抜粋文 =
「事実は小説より奇なり」という格言があります。確かにそうですが、サイエンスフィクション(SF)についてはどうでしょうか? 映画、テレビ番組、本の作者が想像した最も奇抜なシナリオのいくつかは現実のものとなっています。そうしたシナリオは実際にはSFに触発されたものです。実際、作家がシナリオを想像しなければ、ビデオチャット、携帯電話やタブレット、ドローン、ロボットなどのデジタルテクノロジーは存在さえしていないかもしれません。
SFは、クレジットカード、テレビ、1969年の月面着陸を予測していました。義肢、戦車、抗うつ薬、潜水艦もSFから誕生しました。インターネットの概念でさえ、30年以上前に出版された本によって着想されています。その本は、ウィリアム・ギブソンの著書、「 ニューロマンサー 」で、「サイバースペース」という言葉を生み出し、その(かなり先見の明のある)定義は「コンセンサス幻覚」であるとしました。ギブソンは現代のノストラダムスとしてもてはやされた人物ですが、その他にもリアリティTV、ナノテクノロジーなど驚異的な予言をしています。
SFが予言した内容には、反ユートピア的なものもいくつかあります。スタンレー・キューブリックの映画「2001年 宇宙の旅」に登場した悪のコンピューター、HAL 9000がその例です。HAL 9000は、1968年に映画が公開してから50年以上たった今も、人工知能の潜在的有害性を警告し続けています。
一方、他の多くの予測は、私たちの生活を豊かで充実したものにするテクノロジーの可能性を示しています。ジョージ・ルーカスの「スターウォーズ」(1977年)に登場するホログラムテーブルから、1960年代のテレビ番組「宇宙家族ジェットソン」に出てくるビデオチャットや空飛ぶ車に至るまで、現代のデジタルテクノロジーが生み出してきた非常に多くの驚異と願望を最初に想像し、命を吹き込んだのは、科学者ではなく、なんと作家だったのです。
未来がどうなるかを知っている人は一体誰でしょう。それはどうやらSF作家のようです。あとは、テクノロジーの進歩が可能にする科学にかかっています。
未来を想像する
軍用戦車、コンピューティング・タブレット、潜水艦、義肢、向精神剤:SFで予測された未来のリストは、一冊の本を埋め尽くすほどの長さです。実際、このテーマを全編で取り上げた本が複数存在します。しかし、コンピューターが存在する以前の時代にどうやってデジタルテクノロジーを予見したのでしょうか? それはなんとも素晴らしいことではありませんか?
SFとテクノロジーのつながりは全くの偶然ではないことが分かっています。研究者は、未来を想像する本やテレビ番組および映画から着想を得ています。ある調査によると、SF作家は科学者と頻繁に交流しており、SF作家が書いた内容がさまざまな形でテクノロジー研究に影響を与えたり、アイデアを提供したりしています。
- 人体の改造または拡張
- 人間とコンピューターの相互作用
- 人間とロボットの交流
- 人工知能
あなたが次に挙げる11種類のテクノロジーのいずれかの恩恵に浴しているとすれば、SF作家への感謝をお忘れなく!

データ行 =
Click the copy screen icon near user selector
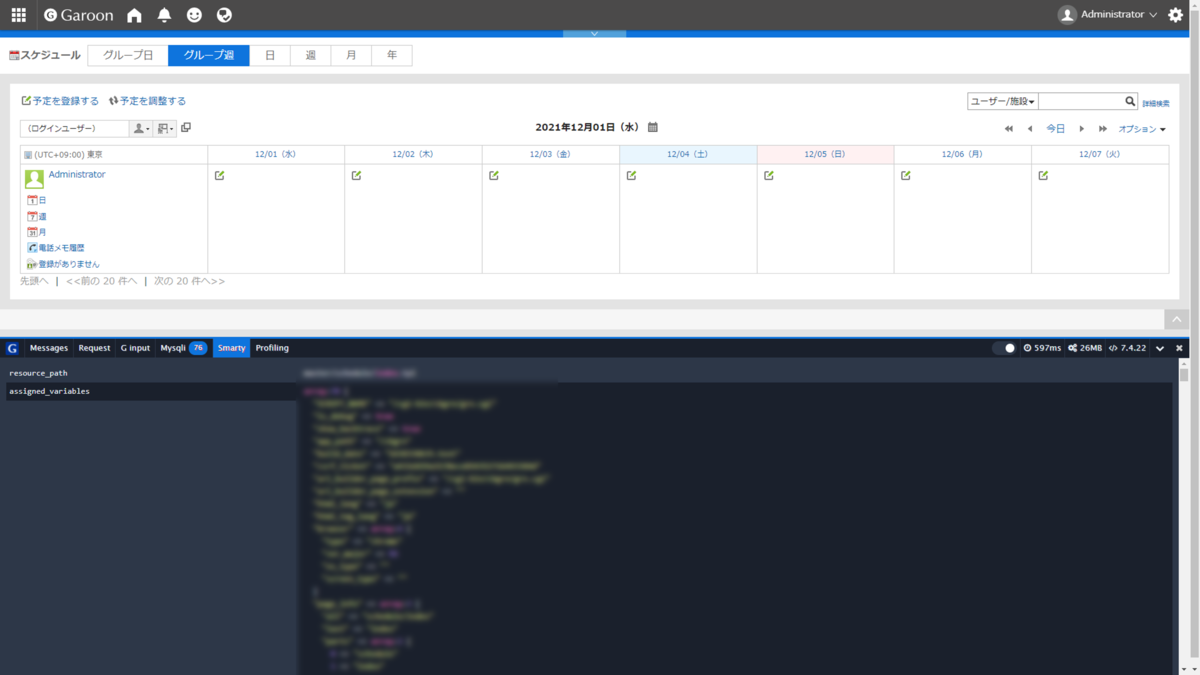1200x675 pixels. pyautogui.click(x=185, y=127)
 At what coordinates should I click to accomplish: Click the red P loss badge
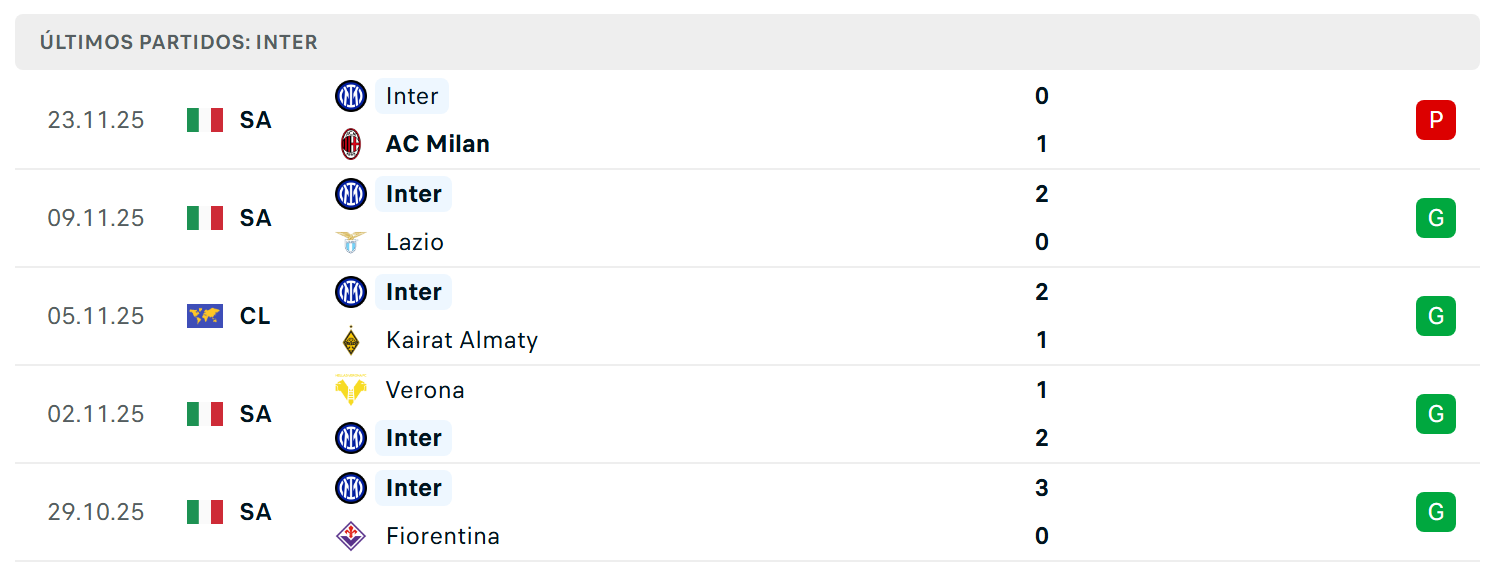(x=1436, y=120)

課題の指示 =
A. 抜粋文で「SFから誕生しました」とされているものをすべて挙げよ。
B. 抜粋文によると、悪のコンピューターHAL 9000が登場する映画は何か。
データ行は抜粋文とは別の資料である。

解答 =
A. 義肢、戦車、抗うつ薬、潜水艦

B. スタンレー・キューブリックの映画「2001年 宇宙の旅」